To understand this, it is important to understand what causes a cell to become cancerous. Each cell of the body contains DNA which carries genes that regulate all its functions, including its growth. Damage to a gene is called a mutation and may result uncontrolled growth and other changes that allow the damaged cell to move out of its normal location and develop an ability to grow in other parts of the body. Factors that increase the risk of a mutation, therefore increase the risk of cancer.
What are the causes of breast cancer?
Breast cancer occurs primarily because of mutations triggered by the female hormone, estrogen. A large number of mutations are detected by the body and are never able to convert a normal cell into a cancer cell. Some may, however, escape this surveillance by the body’s immune system and turn into cancer cells.
It is natural, then, that situations that result in an increased or decreased exposure to estrogen, result in increased or decreased risk of cancer-causing mutations. Estrogen is produced in large quantities in the beginning of each menstrual cycle. Estrogen exposure, therefore, increases in women in whom menstrual periods start early or menopause occurs late. This, in turn, increases the risk of breast cancer.
Factors which can increase risk of breast cancer
1. Age and pregnancy
Since the menstrual cycle is interrupted in women who are pregnant or breastfeeding, these reduce estrogen exposure, and are protective. A woman who is otherwise healthy, but has not been pregnant, are therefore at a higher risk of having breast cancer compared to a woman who has given birth. This also holds true for a woman’s age at first full-term pregnancy; an earlier age results in an earlier interruption in exposure to estrogen and has a protective effect. Having several children and breastfeeding them, also has a protective effect, reducing the risk of breast cancer.

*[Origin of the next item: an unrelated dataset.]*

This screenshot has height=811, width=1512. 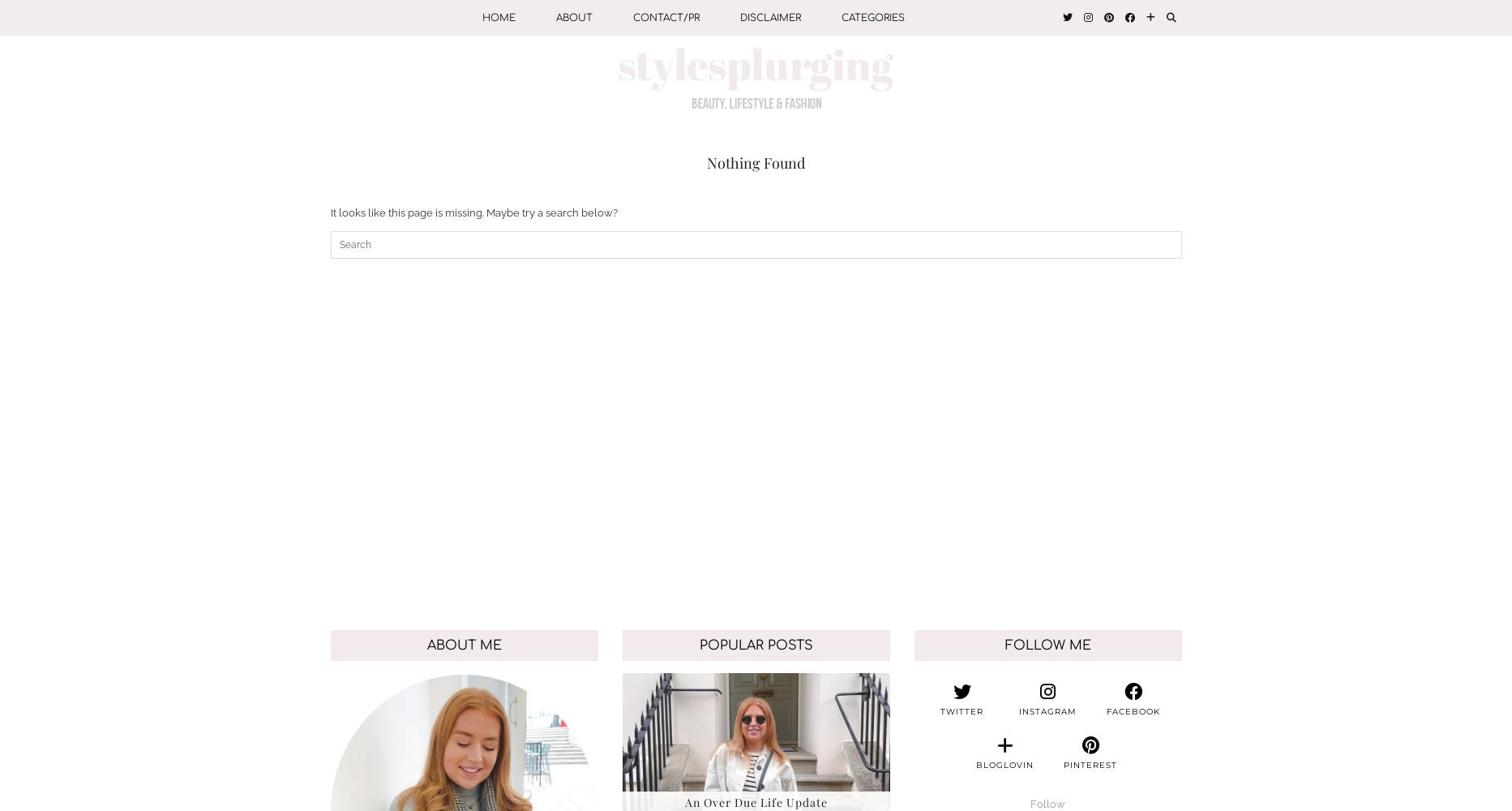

Interestingly, besides the ovaries, estrogen is also produced by fat cells. This becomes relevant in women in whom menopause has occurred and estrogen is not being produced by the ovaries. Overweight and obese women, therefore, have higher estrogen levels following menopause compared to women with normal body weight. This increases their risk of developing breast cancer.
3. Alcohol intake
Alcohol increases estrogen levels in the body and regular intake of alcohol leads to an increased risk of developing cancer in an otherwise healthy person. This is partially related to the estrogen pathway and may also happen unrelated to estrogen.
In addition to the above, some women may inherently be susceptible to cancer due an abnormality in their genetic makeup. The most common among these is abnormalities in BRCA 1 and 2 genes. The normal function of these genes is to repair damaged DNA. An apparently healthy person may carry a mutations in either gene, usually inherited, which increases susceptibility to certain cancers, mostly those of the breast and ovary. In addition, mutations of other genes, such as TP53, PTEN, CDH1, ATM, CHEK2, or PALB2, also lead to a higher risk of breast cancer. Such hereditary cancers are about 5-10 percent of all breast cancers in India.

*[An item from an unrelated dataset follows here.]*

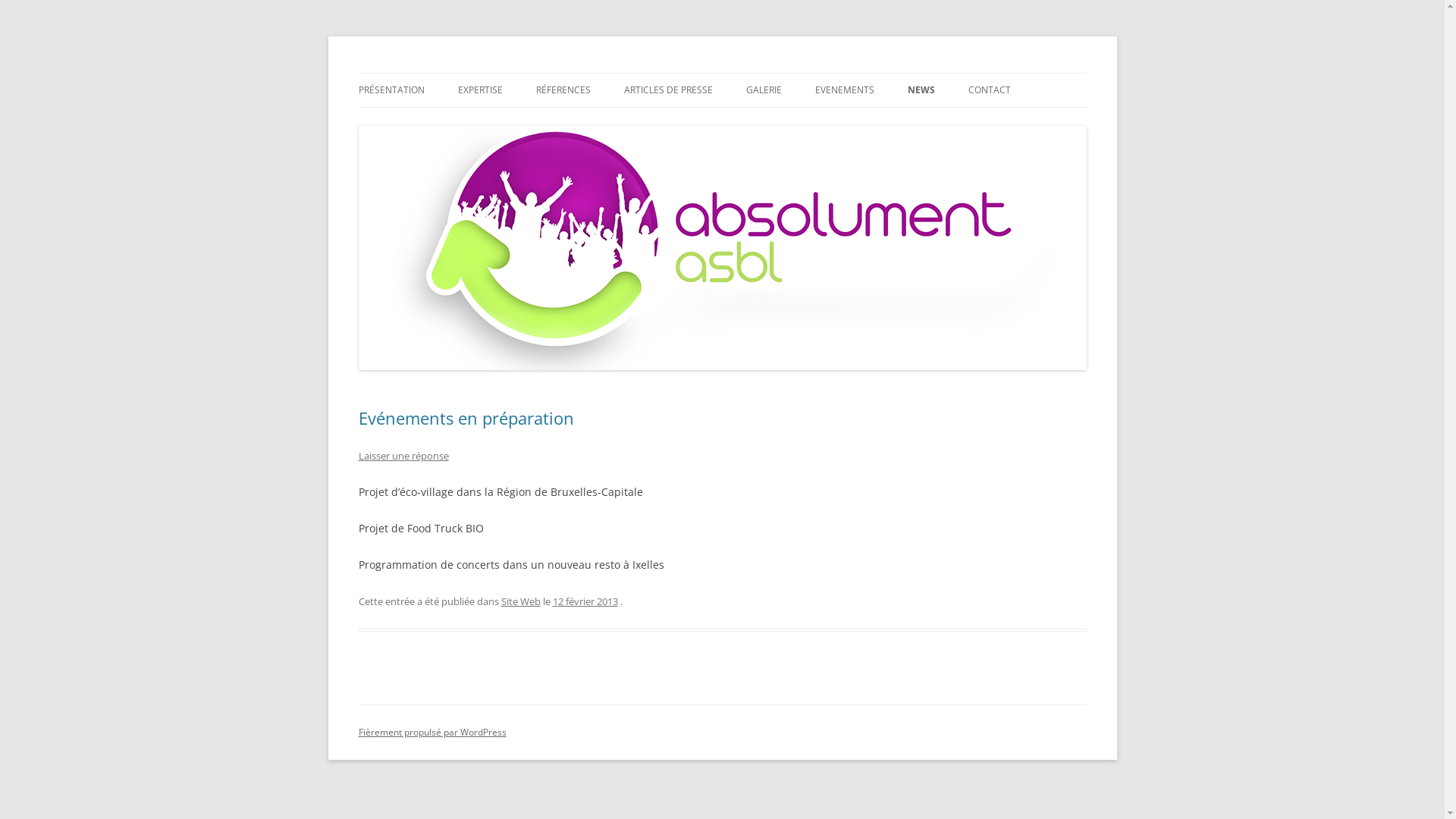 Image resolution: width=1456 pixels, height=819 pixels. Describe the element at coordinates (764, 90) in the screenshot. I see `'GALERIE'` at that location.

How to avoid risk of breast cancer
In conclusion, some causes of breast cancer are modifiable. Lifestyle habits can reduce breast cancer risk sometimes. Post-menopausal women who maintain normal body weight and an exercise regime are on the top of this list. Restricting or avoiding regular alcohol intake is another. Some risk factors are subject to social norms, personal choice and constraints, such as the time of first childbirth, number of children and breastfeeding. Some are, however, non-modifiable, such as an inherited risk.
The outcomes of breast cancer treatment have improved significantly over the last few years, due to advances in screening, investigation and treatment. Undergoing regular breast cancer screening based on one’s age and risk profile should therefore necessarily be a part of a woman’s self care regime.